I had the objects of about 12TB of data and was trying to get rid of unnecessary data. I implemented a simple life cycle policy that moves the objects older than five years to move to a glacier.
Everything was going well for about 2 days and some objects are still related to the production images even though we haven't touched them for 5 years. The decision was to revert the operation.
I stopped the life cycle rule immediately to prevent further objects from going into the glacier storage class.
I read through the AWS documentation (https://docs.aws.amazon.com/AmazonS3/latest/userguide/restoring-objects.html) and found out that A few options I can use are using AWS CLI and AWS Batch Operations.
I decided to go with AWS Batch Operations since that seems like a reasonable choice but I do not have the manifest file. Therefore, I decided to use a AWS CLI in order to get the glacier items.
I prepare some scripts to get the list of items from the glacier_storage_class. however, due to the fact that there could be a large amount of objects in the list, it is always better to do it in the background.
2 things to note:
Provide the permission to the script
sudo chmod +x your_script.sh
Run it in background and make sure it is outputted the status to a log file.

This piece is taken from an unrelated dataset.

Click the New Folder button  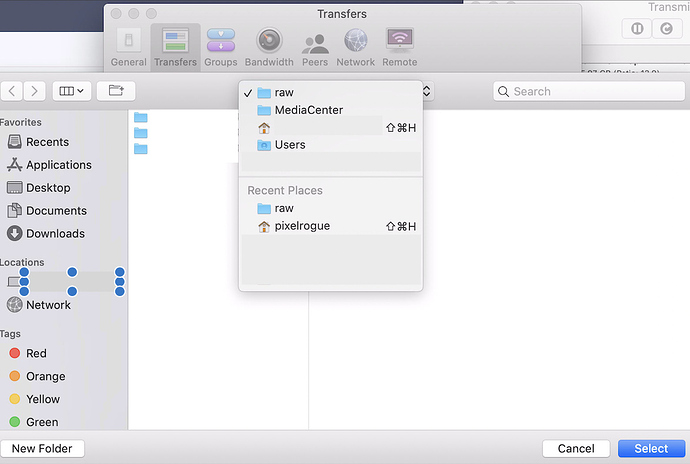(x=43, y=449)
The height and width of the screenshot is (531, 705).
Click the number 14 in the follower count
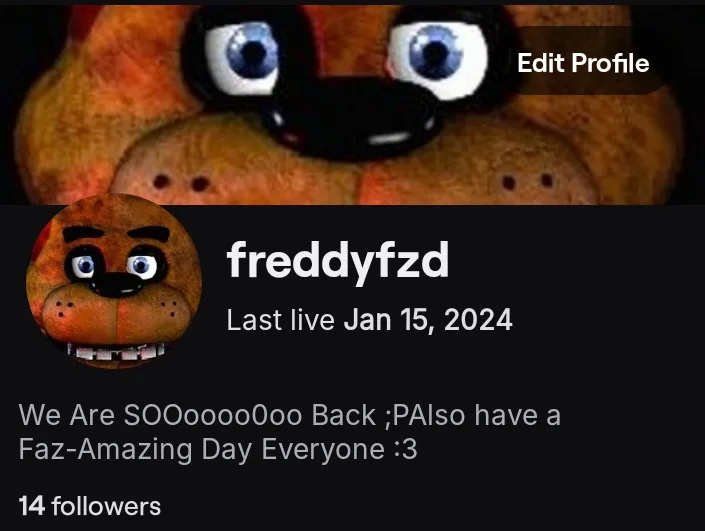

./create_manifest.sh > manifest_log.txt 2>&1 & // run in background and this will show the processId
disown // disown the process
tail -f manifest_log.txt // you can see the status in the log files
Once I finished that, I prepare the manifest file in a format that AWS suggest
your_bucket_name/{object_key}
Make sure your object keys are encoded or else you will have a problem when you are running the batch processes.
Once you have the manifest_file, all you need now is to follow the steps to restore the glacier files and copy them to the standard bucket as in documentation.
This took me about 6 ~ 8 hours of back and forth debugging and checking up, so I hope it can help someone.